1月29日に東京都主催の「アクセシブルツーリズム推進シンポジウム」に登壇した。今年は東京で耳が聞こえない、聞こえにくい人たちのオリンピック(デフリンピック)が開催される。急増するインバウンド旅行客も日本語音声は理解できない。これらの人向けに文字による情報提供を呼び掛けたうえで、「情報発信はコンパクトに」と、プレインランゲージ原則について話した。
観光庁は「観光立国実現に向けた多言語対応の改善・強化のためのガイドライン」を2024年に公表した。文字による情報提供については、次のように推奨されている。
- 名称・標識・サイン・情報系は、提供情報が明らかに訪日外国人旅行者にとって利用価値が低い場合を除き英語併記を行うことを基本とする。

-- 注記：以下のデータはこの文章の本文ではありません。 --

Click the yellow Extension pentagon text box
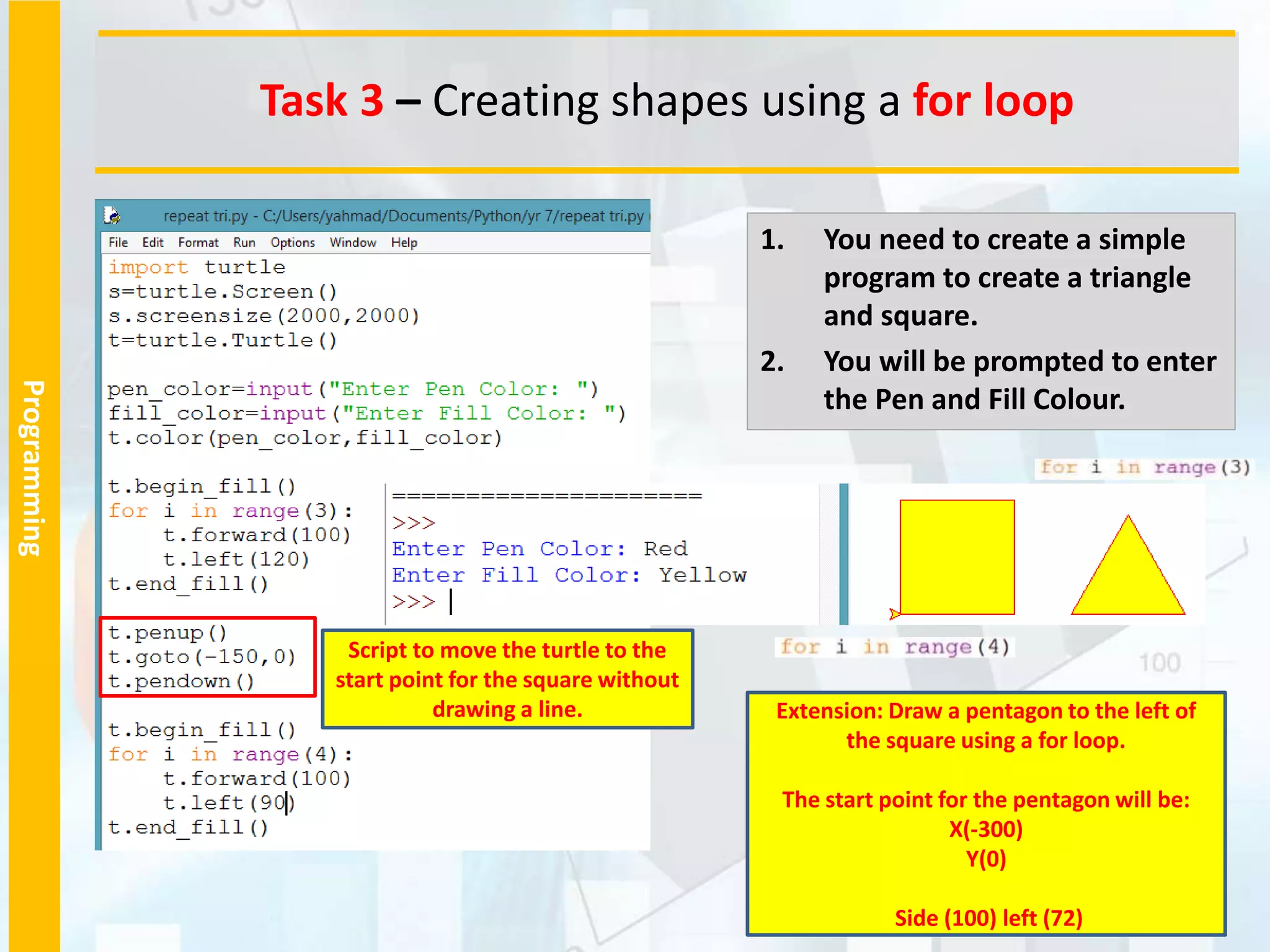[x=986, y=813]
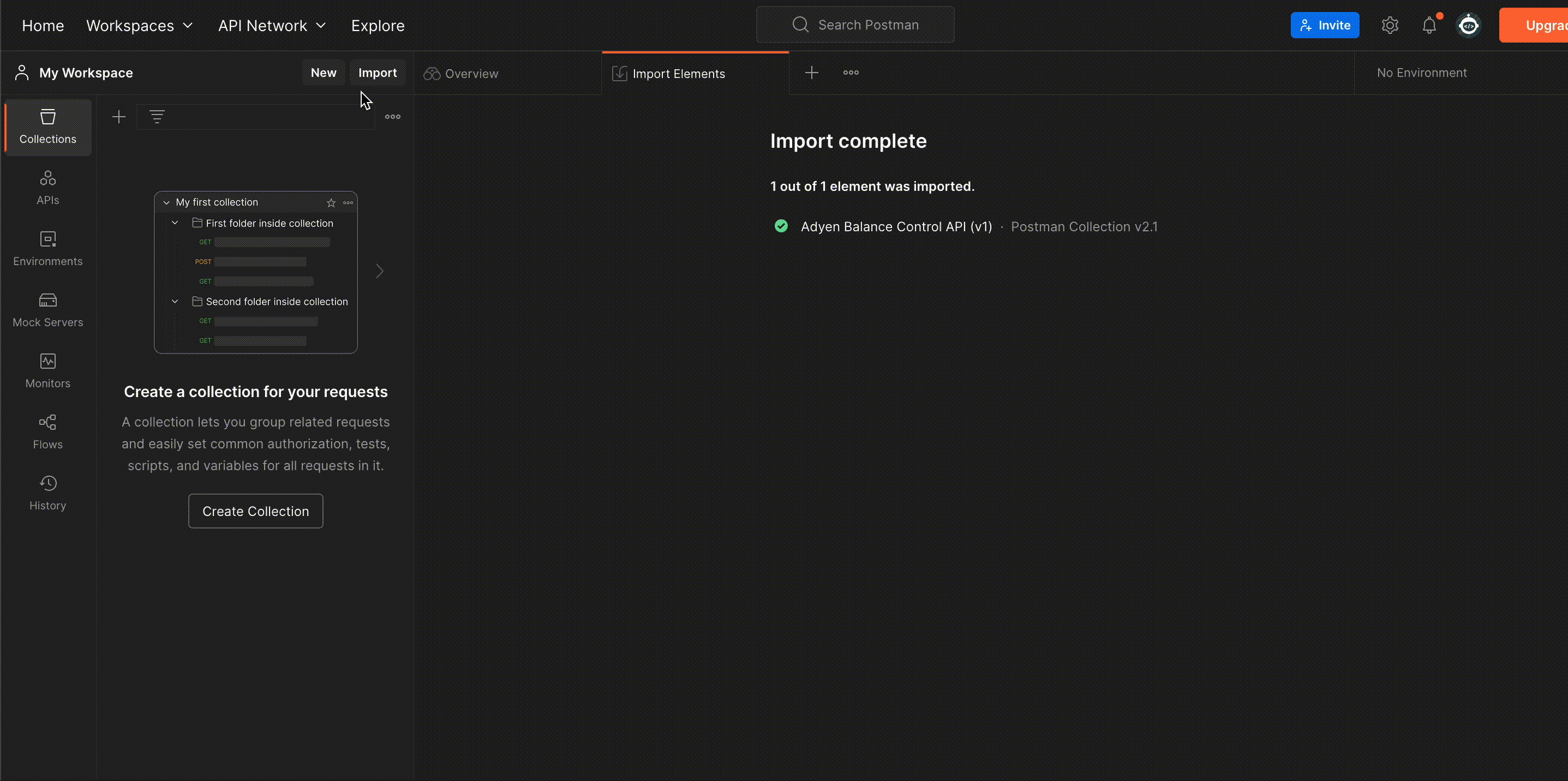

- 施設特性や地域特性の観点から、中国語又は韓国語等の表記の必要性が高い施設については…中国語又は韓国語を含めた表記を行うことが望ましい。
京成スカイライナーの車内表示板は、行き先が日本語、英語、中国語、韓国語で順番に表示する。日本語がわからない旅行客が多いから、まさに施設特性に基づく情報提供である。
都心を走る電車でも、四か国語で次の停車駅を表示している場合がある。しかし、次の駅まで二分の電車で中国語や韓国語表記をしていると、情報の取得に時間がかかりすぎ、降りられなくなる恐れが生じる。
情報発信は、それを受ける人の目的を満たすようにコンパクトに行うのがよい。ユニバーサルスタジオシンガポールには、ボートに乗って流れを進むアトラクションがある。このアトラクションの入り口には、「濡れるよ、びしょ濡れかも」と英語と中国語で書かれている。黄色背景に黒字という目立つ表示で、文字サイズも大きい。その下には、ポンチョ売り場やロッカーの案内が小さく書かれている。コンパクトな情報発信の好事例である。